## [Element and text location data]
━━━━━━━━━━━━━━━━

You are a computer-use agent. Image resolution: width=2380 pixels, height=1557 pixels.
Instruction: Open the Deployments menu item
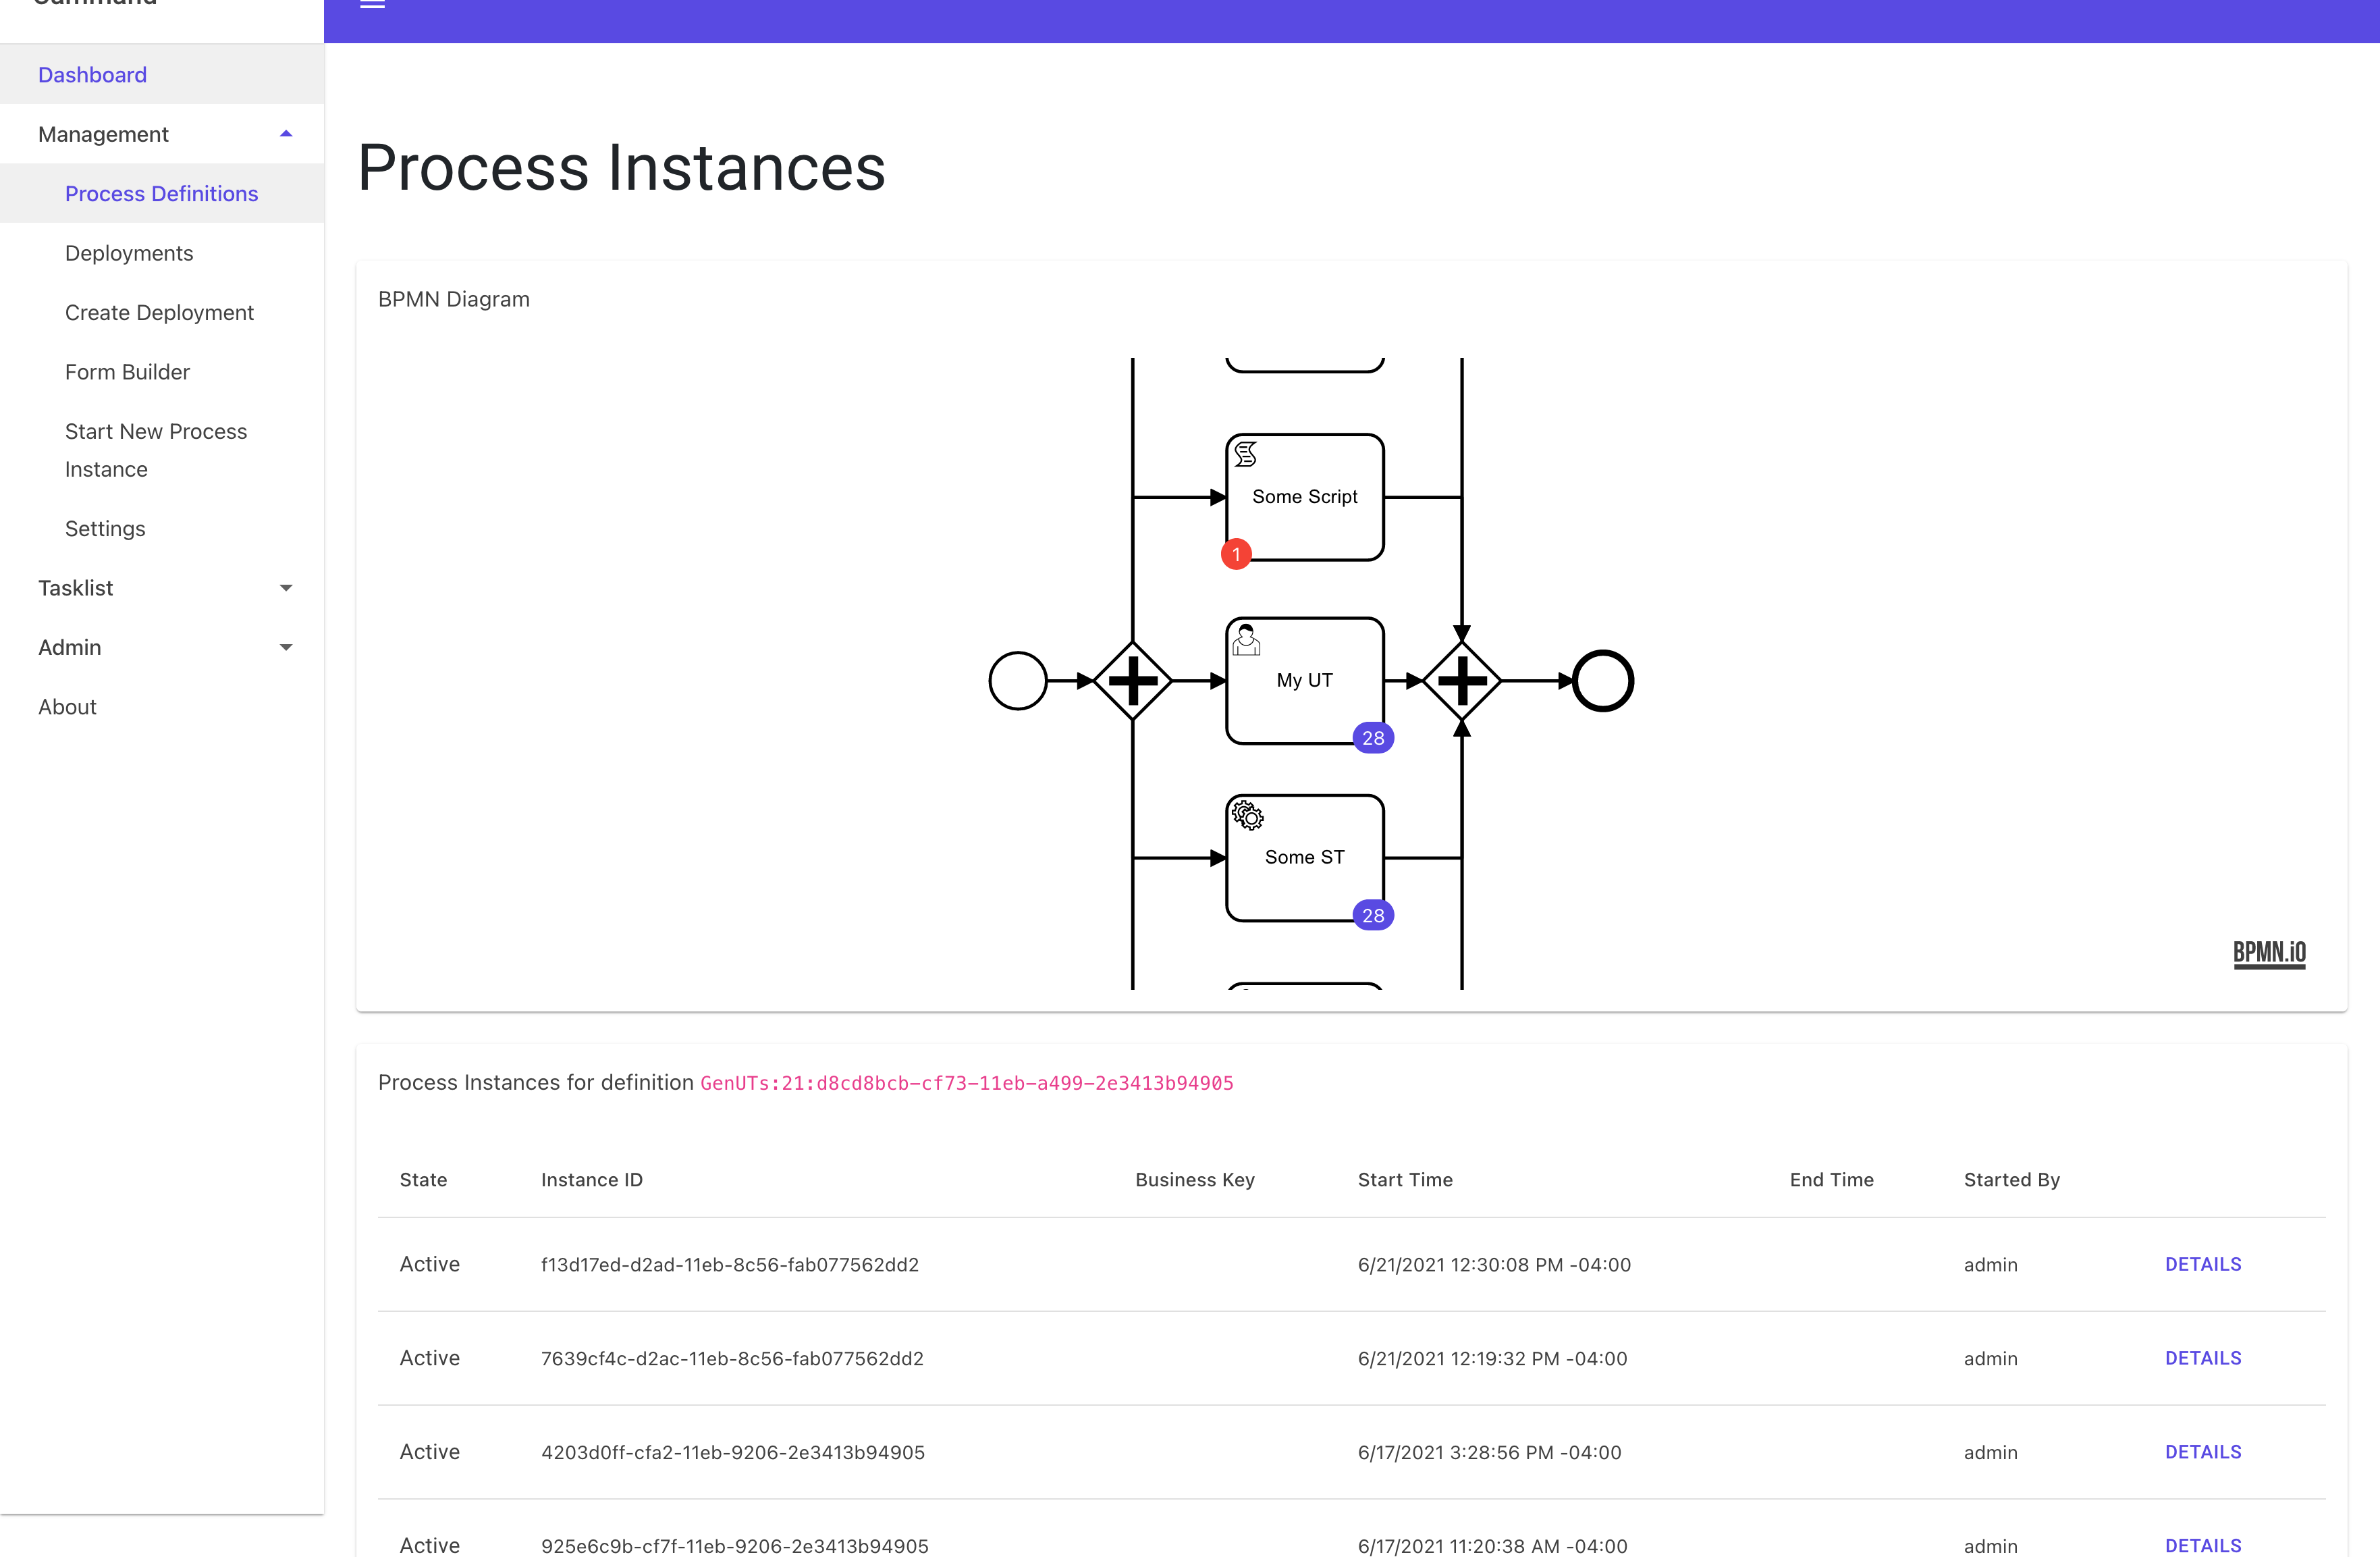tap(129, 253)
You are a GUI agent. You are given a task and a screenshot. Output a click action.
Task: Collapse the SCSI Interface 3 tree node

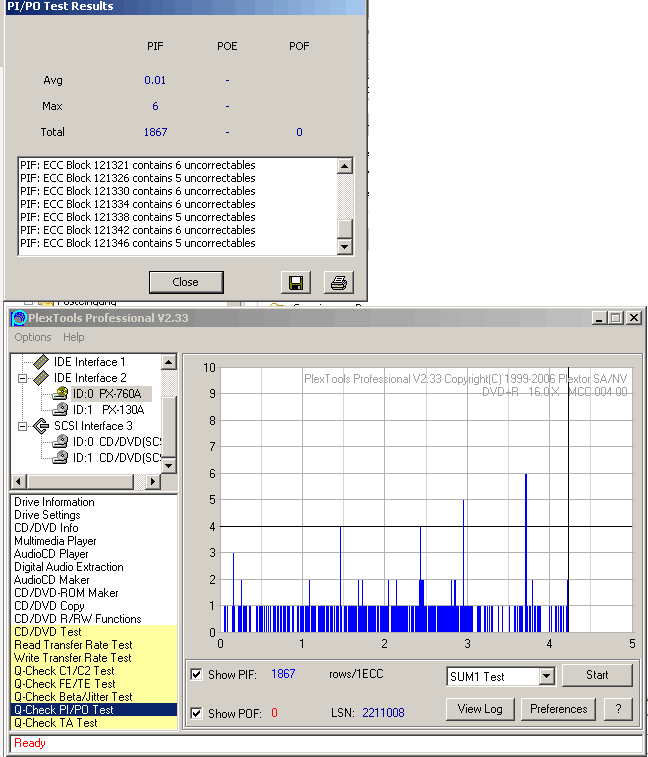[22, 426]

━━━━━━━━━━━━━━━━

Reproduce every line of the material above, including the requests. Multiply each click coordinate in the answers by 0.75 and round to the nearest whole number, rounding halves up. Leave the numbers in the requests unchanged and omit the pictures.

You are a computer-use agent. Image resolution: width=2380 pixels, height=1557 pixels.
Instruction: Open the Deployments menu item
tap(97, 190)
You are a GUI agent. You are given a task and a screenshot. Output a click action.
Task: Collapse the SCSI Interface 3 tree node

[17, 320]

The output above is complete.